Solving system of linear equations that consists of a few matrices

64 Views Asked by At

I have a task to write a Matlab program that get LU-decomposition of a given matrix
$A$ and then solves a system of linear equations using the obtained decomposition.

$Mz = f $, where $M = \left(\begin{array}[c c] - I & A\\ A^T & 0 \end{array}\right)$

Before I start with coding, I have a problem with the theoretical part of this task, mainly how to approach such an equation that is made of a few matrices.

1

There are 1 best solutions below

0
On BEST ANSWER

Let $2m$ denote the dimension of $M$. You are familiar with the case of $m=1$. Here $$ Mz: = \begin{bmatrix} 1 & a \\ a & 0 \end{bmatrix} \begin{bmatrix} z_1 \\ z_2 \end{bmatrix} = \begin{bmatrix} f_1 \\ f_2 \end{bmatrix} =:f$$ The symbols ":=" and "=:" indicate that we are defining objects, i.e., $M$ and $z$ as well as $f$. This linear system is equivalent to $$\begin{align} z_1 + az_2 &= f_1, \\ a z_1 + 0 \cdot z_2 &=f_2. \end{align}$$ In the case of $m>1$, the vectors $f$ and $z$ are still split in two, but the "components" are now vectors in $\mathbb{R}^m$. The linear system reads $$ Mz: = \begin{bmatrix} I & A \\ A^T & 0 \end{bmatrix} \begin{bmatrix} z_1 \\ z_2 \end{bmatrix} = \begin{bmatrix} f_1 \\ f_2 \end{bmatrix} =:f$$ where $z_i \in \mathbb{R}^{m}$ and $f_i \in \mathbb{R}^{m}$. This linear system is equivalent to $$\begin{align} z_1 + Az_2 &= f_1, \\ A^T z_1 + 0 \cdot z_2 &=f_2. \end{align}$$ Your matrix $M$ is special case of a block matrix/partitioned matrix. A more general discussion of how to multiply block/partitioned matrices can be found in this answer to this question.

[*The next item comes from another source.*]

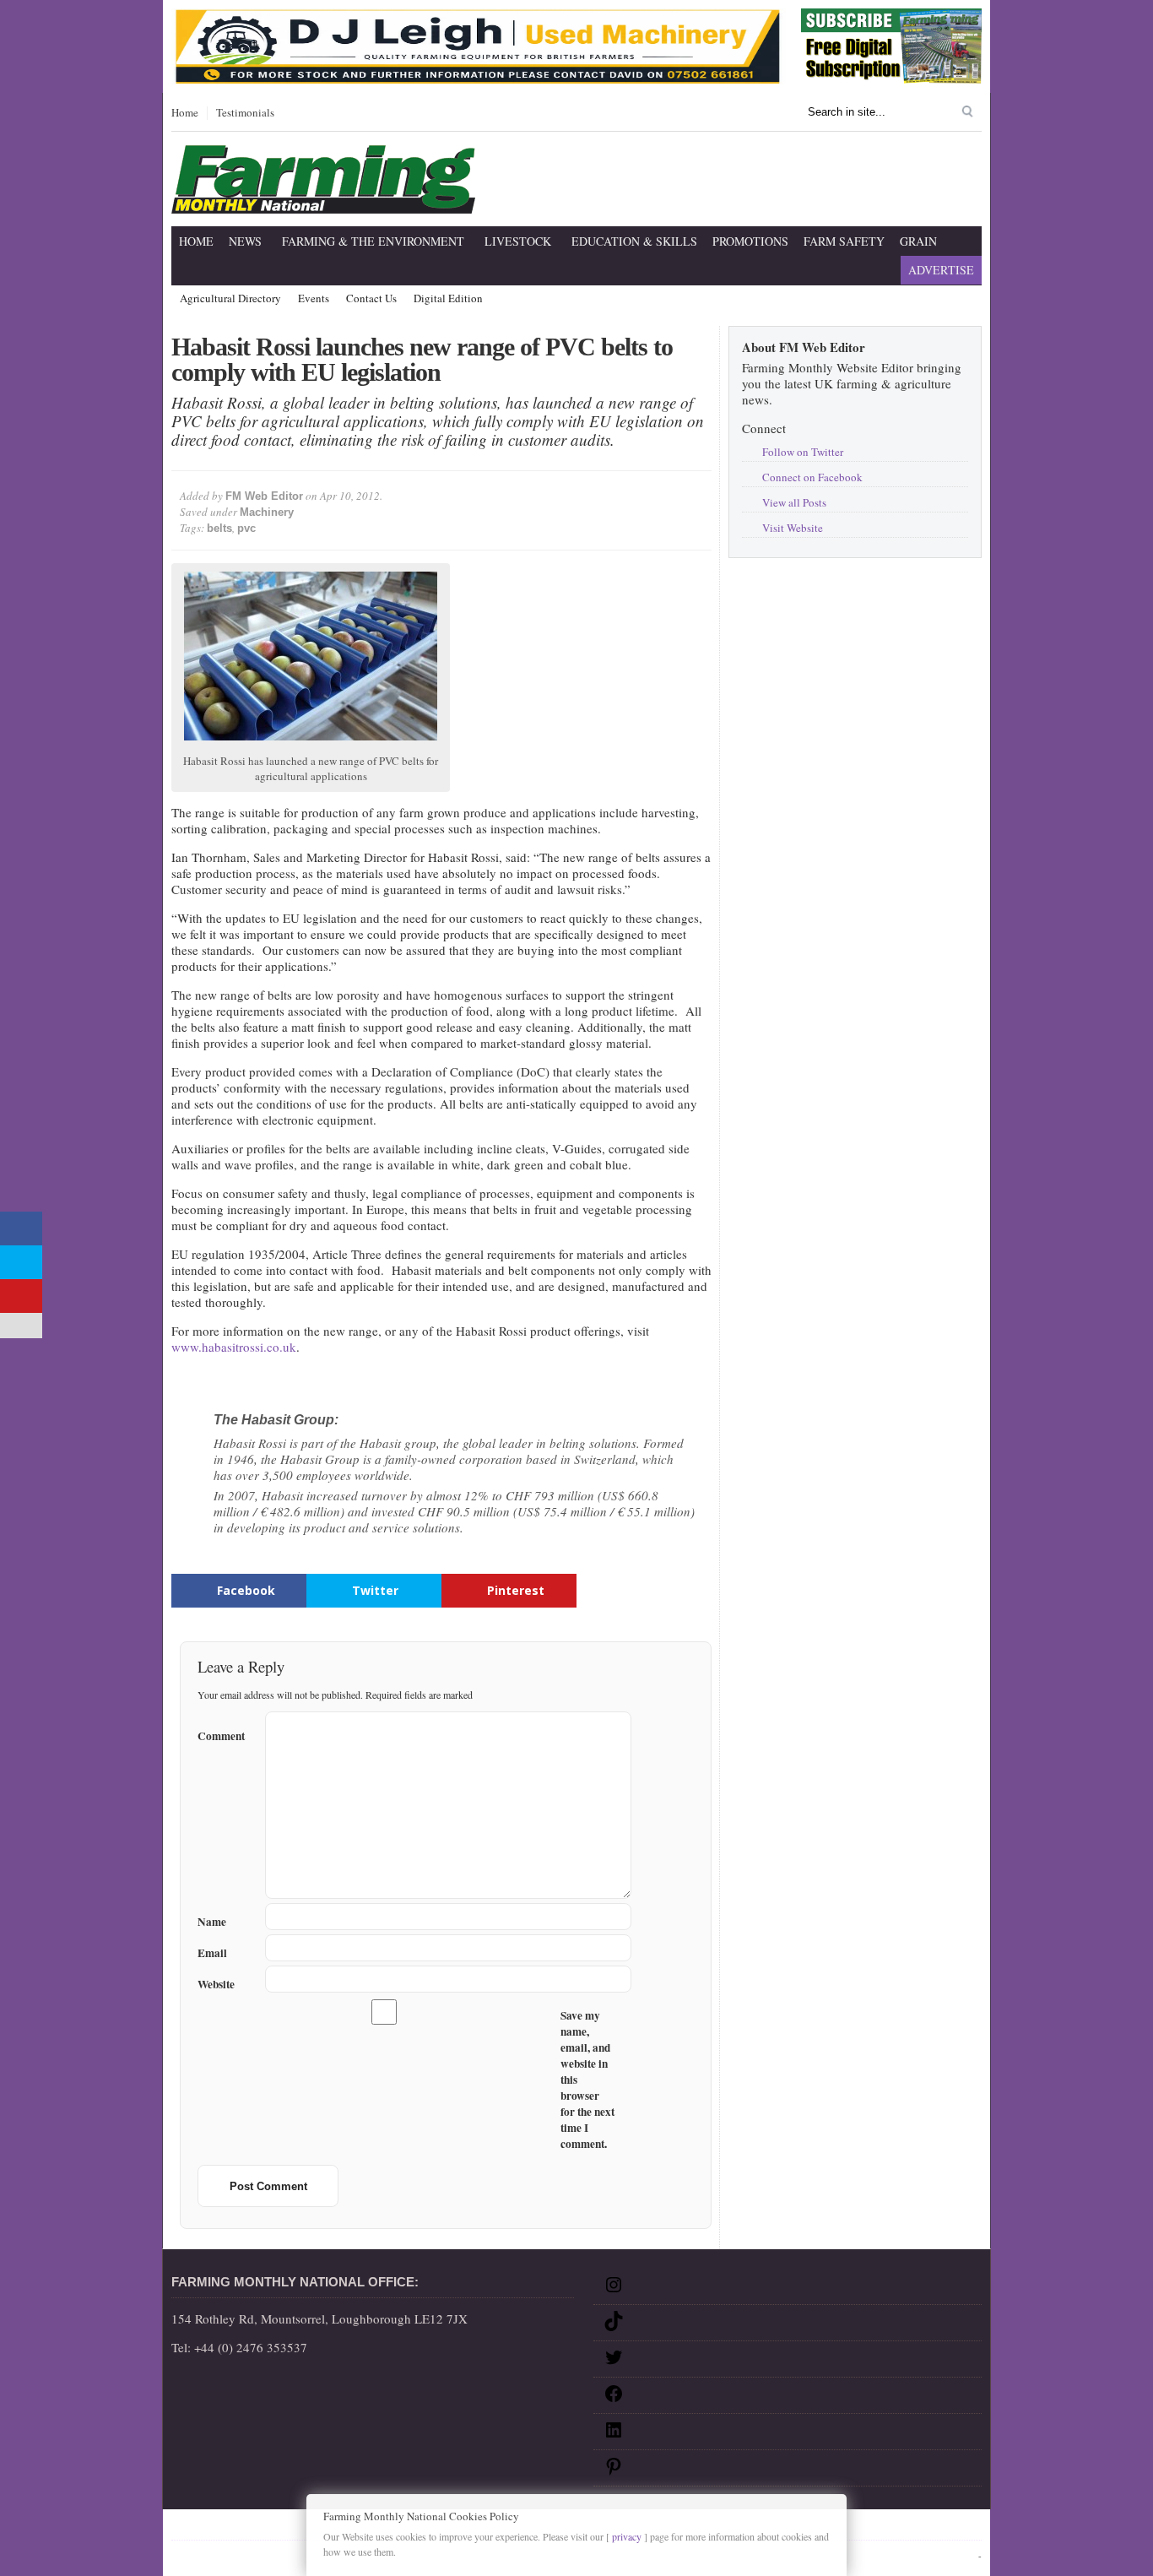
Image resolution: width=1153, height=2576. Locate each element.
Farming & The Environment (373, 241)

Standard Gaussian elimination is an example of a scalar algorithm, because it operates on individual real numbers, i.e., scalars. There is a block variant of Gaussian elimination which is structurally identical to the scalar algorithm but operates on blocks. Let us consider your example. It is clear that $$\begin{align} z_1 + Az_2 &= f_1, \\ A^T z_1 + 0 \cdot z_2 &=f_2. \end{align}$$ implies $$\begin{align} A^T z_1 + A^TA z_2 &= A^T f_1, \\ A^T z_1 + 0 \cdot z_2 &=f_2. \end{align}$$ We can now eliminate $z_1$ and find that $$ - A^T A z_2 = f_2 - A^T f_1.$$ Once this system has been solved with respect to $z_2$ we can compute $z_1$ using $$z_1 = f_1 - Az_2.$$ There are a couple of points to mention. Above the horizontal line I treated $A$ as a square matrix. I deliberately sacrificed generality for the sake of clarity. Below the horizontal line, I am allowing $A$ to be an $m$ by $n$ matrix. This implies that $z_1 \in \mathbb{R}^m$ and $z_2 \in \mathbb{R}^n.$ I need $A^TA$ to be nonsingular, so $A$ must have full rank, i.e., I must have $m \ge n$. In other words, $A$ must be a tall matrix. Moreover, we should not form the matrix $A^TA$ because this matrix can be very ill-conditioned. Instead we can compute a QR factorization of $A$, i.e., $A = QR$, where $Q$ is orthgonal and $R$ is upper triangular. In reality, this is just the Gram-Schmidt algorithm applied to $A$. Then $A^T A = R^T Q^T Q R = R^T R$. We see that the Cholesky factorization of $A^TA = LL^T$ is immediately available to us with $L = R^T$.